▸ **About this exercise**
Using the data that follows, return exactly the lines from the one that contains "Task: Click the search" through the one that contains "Given: Open the 口座情報 account info icon", ends included.

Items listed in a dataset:
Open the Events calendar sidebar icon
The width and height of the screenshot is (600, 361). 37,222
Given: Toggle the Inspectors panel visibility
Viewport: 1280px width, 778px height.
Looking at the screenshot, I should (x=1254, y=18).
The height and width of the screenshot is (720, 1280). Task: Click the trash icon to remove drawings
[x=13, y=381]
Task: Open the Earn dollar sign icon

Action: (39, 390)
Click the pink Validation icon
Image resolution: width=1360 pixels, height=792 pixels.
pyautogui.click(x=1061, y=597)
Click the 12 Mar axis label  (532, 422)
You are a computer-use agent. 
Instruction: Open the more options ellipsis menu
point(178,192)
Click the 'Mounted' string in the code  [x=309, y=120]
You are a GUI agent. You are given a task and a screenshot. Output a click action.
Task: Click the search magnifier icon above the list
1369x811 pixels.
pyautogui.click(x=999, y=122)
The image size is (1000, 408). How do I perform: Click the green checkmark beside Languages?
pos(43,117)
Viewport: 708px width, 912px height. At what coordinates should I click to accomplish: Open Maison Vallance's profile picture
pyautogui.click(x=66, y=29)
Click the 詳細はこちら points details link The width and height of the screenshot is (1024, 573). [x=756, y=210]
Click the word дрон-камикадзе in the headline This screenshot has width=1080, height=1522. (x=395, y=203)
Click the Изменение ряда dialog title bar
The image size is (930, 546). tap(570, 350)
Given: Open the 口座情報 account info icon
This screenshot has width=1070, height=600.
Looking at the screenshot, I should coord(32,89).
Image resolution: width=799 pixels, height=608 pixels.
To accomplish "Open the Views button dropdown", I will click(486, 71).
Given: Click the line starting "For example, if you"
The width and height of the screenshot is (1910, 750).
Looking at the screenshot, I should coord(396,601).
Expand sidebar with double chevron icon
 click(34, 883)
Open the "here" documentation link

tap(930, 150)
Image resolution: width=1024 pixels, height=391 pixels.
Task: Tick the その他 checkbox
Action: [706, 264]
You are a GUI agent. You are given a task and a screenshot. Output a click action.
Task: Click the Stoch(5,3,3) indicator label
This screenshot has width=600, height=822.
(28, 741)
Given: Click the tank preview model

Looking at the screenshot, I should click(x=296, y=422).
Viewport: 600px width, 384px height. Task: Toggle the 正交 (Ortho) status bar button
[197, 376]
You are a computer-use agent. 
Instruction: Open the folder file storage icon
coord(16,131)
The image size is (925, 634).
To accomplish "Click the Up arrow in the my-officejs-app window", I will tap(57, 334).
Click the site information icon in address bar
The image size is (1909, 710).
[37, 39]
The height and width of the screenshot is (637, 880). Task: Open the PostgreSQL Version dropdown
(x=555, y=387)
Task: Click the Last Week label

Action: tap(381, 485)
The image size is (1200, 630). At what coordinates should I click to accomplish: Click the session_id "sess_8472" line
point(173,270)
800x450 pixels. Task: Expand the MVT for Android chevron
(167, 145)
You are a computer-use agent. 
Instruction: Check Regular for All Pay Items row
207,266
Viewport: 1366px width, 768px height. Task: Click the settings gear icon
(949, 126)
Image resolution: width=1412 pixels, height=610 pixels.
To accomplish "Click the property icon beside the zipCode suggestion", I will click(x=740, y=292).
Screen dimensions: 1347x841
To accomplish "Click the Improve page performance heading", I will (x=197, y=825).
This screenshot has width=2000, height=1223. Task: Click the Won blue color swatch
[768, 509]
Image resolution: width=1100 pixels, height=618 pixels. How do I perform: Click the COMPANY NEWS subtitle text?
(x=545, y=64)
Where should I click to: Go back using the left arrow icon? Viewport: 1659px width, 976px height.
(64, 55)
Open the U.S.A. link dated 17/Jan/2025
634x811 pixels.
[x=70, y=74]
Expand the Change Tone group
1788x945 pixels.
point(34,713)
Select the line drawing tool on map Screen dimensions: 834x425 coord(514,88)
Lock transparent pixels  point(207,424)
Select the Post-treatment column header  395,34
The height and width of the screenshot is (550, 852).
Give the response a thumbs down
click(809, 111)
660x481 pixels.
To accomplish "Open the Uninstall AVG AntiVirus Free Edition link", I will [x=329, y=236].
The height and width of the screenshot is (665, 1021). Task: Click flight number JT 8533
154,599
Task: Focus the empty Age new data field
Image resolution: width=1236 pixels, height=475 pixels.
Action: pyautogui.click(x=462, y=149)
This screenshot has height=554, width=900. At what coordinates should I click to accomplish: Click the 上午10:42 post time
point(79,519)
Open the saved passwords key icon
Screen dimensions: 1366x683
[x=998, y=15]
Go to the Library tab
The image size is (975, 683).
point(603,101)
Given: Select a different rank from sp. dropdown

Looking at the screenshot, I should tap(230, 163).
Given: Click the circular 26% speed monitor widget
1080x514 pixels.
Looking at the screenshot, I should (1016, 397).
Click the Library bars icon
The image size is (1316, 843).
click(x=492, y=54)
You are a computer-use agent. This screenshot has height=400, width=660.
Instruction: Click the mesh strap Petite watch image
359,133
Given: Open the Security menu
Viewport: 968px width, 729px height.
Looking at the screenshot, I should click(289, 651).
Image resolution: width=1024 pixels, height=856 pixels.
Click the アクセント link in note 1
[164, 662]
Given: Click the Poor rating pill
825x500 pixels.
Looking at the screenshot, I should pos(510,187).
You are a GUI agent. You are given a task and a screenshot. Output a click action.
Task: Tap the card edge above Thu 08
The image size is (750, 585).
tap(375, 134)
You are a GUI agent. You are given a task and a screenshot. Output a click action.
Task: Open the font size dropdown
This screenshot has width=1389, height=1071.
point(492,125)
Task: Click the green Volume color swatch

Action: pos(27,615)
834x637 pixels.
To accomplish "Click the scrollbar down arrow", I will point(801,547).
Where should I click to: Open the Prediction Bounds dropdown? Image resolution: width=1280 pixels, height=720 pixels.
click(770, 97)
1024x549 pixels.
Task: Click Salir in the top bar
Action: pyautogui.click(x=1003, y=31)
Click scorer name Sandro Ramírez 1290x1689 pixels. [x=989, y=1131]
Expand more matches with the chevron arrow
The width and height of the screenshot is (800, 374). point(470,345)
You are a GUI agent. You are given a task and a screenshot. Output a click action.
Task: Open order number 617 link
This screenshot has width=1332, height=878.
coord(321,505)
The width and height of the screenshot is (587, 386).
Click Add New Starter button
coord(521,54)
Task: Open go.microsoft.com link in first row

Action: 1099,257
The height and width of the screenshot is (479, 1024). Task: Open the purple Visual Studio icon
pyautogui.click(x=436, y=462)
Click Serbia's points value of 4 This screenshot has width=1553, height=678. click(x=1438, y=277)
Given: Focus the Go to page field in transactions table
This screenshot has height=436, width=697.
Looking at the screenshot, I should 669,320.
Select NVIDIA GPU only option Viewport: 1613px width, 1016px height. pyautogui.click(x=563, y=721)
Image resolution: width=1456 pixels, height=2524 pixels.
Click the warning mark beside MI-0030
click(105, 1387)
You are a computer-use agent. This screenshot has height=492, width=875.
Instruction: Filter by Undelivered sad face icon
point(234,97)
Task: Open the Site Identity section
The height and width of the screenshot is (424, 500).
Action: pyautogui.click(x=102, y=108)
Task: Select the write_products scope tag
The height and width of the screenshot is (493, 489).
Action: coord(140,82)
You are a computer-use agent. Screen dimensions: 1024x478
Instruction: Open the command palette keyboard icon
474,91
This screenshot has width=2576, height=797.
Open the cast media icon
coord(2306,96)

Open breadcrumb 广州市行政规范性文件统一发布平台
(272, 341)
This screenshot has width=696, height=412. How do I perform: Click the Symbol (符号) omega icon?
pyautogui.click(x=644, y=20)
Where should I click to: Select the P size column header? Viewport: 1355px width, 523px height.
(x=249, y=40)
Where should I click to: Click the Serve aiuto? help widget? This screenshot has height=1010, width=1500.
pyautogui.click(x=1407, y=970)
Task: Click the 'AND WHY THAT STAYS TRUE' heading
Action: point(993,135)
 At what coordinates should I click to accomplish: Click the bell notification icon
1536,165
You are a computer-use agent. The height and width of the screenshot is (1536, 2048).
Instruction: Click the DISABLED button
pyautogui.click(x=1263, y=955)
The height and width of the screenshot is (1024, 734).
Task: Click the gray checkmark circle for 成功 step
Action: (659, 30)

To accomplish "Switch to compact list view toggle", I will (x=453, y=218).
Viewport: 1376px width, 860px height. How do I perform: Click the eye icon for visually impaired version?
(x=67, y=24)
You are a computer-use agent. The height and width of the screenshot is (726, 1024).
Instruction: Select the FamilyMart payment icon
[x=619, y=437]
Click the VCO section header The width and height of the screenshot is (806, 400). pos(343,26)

▸ **Result below**
Task: Click the search magnifier icon above the list
1369x811 pixels.
pyautogui.click(x=999, y=122)
The image size is (1000, 408). How do I perform: Click the green checkmark beside Languages?
pos(43,117)
Viewport: 708px width, 912px height. At what coordinates should I click to accomplish: Open Maison Vallance's profile picture
pyautogui.click(x=66, y=29)
Click the 詳細はこちら points details link The width and height of the screenshot is (1024, 573). [x=756, y=210]
Click the word дрон-камикадзе in the headline This screenshot has width=1080, height=1522. (x=395, y=203)
Click the Изменение ряда dialog title bar
The image size is (930, 546). tap(570, 350)
Given: Open the 口座情報 account info icon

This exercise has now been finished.